I went to the operating room, and looked around. I put things in their places, and saw what we needed. And then I went to City Hall and said, this and this is what we need... They either gave it to me or arranged for me to get it. If we needed alcohol, for example, I went to the pharmacy and got it, with money they gave me, because we had nothing, not even disinfectant.

Torrelles became an apprentice of the CNT physician Juan Paulís, under whom she established the Gota de Llet (Drop of Milk) hospital, the city's first maternity clinic. Due to her experience in labour organising, she was quickly appointed as the hospital administrator. She reported that the job was difficult, as many of the health workers were reluctant to adjust to her anarchist way of doing things:

The midwives - there were twelve of them - went on strike. They refused to work for us... When they returned to work, they would eat first and give the women who had given birth what was left over. I said, "This cannot be." So I took the food and took it around to the patients, and what was left, I took to the kitchen for the nurses and midwives. We used diapers with buttons, instead of pins, because Dr. Paulís said that the pins weren't safe for the babies, I had to arrange that, too...
 I remember how many times fathers would come up to me in the clinic to request something, and I would say, "Please, here all of us are equals." And they would say to me, "Here, you really have made the revolution." I had such satisfaction from this. Because I administered the whole thing without any education... What I believed, that's what I put in practice there... And that's what I can tell you of what I did for the revolution. The rest, I did what everyone else did. But this, this was something I did.

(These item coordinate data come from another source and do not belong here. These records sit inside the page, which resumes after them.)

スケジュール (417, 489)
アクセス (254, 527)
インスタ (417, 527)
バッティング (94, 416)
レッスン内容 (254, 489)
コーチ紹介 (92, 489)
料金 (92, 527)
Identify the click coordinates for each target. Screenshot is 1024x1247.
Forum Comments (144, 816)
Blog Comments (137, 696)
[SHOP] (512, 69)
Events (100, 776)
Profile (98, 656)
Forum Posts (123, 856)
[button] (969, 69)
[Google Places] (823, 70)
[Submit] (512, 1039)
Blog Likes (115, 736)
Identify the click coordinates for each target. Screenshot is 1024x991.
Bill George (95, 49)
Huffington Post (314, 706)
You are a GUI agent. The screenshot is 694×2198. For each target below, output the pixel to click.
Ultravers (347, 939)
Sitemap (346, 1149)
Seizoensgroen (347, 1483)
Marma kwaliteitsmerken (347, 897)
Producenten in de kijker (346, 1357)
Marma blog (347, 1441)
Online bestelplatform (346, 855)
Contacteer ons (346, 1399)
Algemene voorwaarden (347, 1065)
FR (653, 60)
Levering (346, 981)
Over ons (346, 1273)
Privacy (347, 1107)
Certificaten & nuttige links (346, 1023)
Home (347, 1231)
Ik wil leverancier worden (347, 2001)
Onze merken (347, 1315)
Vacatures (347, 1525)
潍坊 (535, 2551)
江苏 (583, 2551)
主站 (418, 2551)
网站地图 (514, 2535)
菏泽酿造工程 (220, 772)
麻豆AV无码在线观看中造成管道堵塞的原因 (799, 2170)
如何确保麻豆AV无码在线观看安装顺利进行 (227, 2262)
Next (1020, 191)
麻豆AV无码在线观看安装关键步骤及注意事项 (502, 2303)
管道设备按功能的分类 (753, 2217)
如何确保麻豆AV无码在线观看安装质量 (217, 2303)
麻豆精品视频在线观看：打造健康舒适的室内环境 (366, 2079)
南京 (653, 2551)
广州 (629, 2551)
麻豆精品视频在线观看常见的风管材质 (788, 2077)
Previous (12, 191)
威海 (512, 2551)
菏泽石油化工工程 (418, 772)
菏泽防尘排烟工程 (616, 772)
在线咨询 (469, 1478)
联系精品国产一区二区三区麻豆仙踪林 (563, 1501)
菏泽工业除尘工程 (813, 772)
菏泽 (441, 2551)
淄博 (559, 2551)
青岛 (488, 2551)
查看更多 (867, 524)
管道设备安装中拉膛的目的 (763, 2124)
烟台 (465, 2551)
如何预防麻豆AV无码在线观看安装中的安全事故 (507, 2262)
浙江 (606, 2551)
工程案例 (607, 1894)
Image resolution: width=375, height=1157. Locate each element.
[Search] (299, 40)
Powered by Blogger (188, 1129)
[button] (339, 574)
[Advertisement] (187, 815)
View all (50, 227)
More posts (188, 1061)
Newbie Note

She held this position throughout the war, even after joining the Terrassa Town Council. In October 1938, she was nominated by the Barcelona branch of the Mujeres Libres to be their secretary for propaganda, but she declined the nomination. That same month, her partner Joan Graells was killed while fighting in the Battle of the Ebro.

===Later life===
She lived in Terrassa until January 1939, when the Nationalists' Catalonia Offensive forced her to flee the country. Recently discharged from hospital and ill, Torrelles to the France–Spain border carrying nothing but the clothes she wore. She was held in a concentration camp in Clermont-Ferrand, then transferred to another in Argelers. During World War II, she collaborated with the French Resistance.

Together with Marisol, now fifteen, in 1948, she moved to Argentina, where she joined the Argentine Regional Workers' Federation (FORA) and participated with the CNT in exile. In 1958, she moved to Venezuela. She lived in Caracas, where she participated in the publication of the Libertarian Youth's magazine Ruta, until 1966, when she returned to France and settled in Montady.

When Martha Ackelsberg was doing research for her book on the Mujeres Libres, Free Women of Spain, she was introduced to Torrelles by Sara Berenguer. The interview took place at her house in Montady, on 28 April 1988. Torrelles spent hours discussing her experiences with Ackelsberg, becoming a key primary source for the book.

Teresa Torrelles died on 18 May 1991, in the hospital at Béziers. Her daughter Marisol herself died from COVID-19 on 29 March 2020, at the start of the COVID-19 pandemic in Spain. The historian Teresa Rodríguez Herrerías has published a biography about Torrelles, titled Torrelles Espina, una lluitadora per la revolució social (Teresa Torrelles Espina, a fighter for the social revolution).